Exercise brief: Give back every record that follows, exactly as written.

Records to process:
--*--
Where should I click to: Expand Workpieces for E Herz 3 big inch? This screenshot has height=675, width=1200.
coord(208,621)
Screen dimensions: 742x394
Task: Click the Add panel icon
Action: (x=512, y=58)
--*--
Solution to the problem:
Where should I click to: Expand Workpieces for E Herz 3 big inch? This screenshot has height=675, width=1200.
coord(208,621)
Screen dimensions: 742x394
Task: Click the Add panel icon
Action: (x=512, y=58)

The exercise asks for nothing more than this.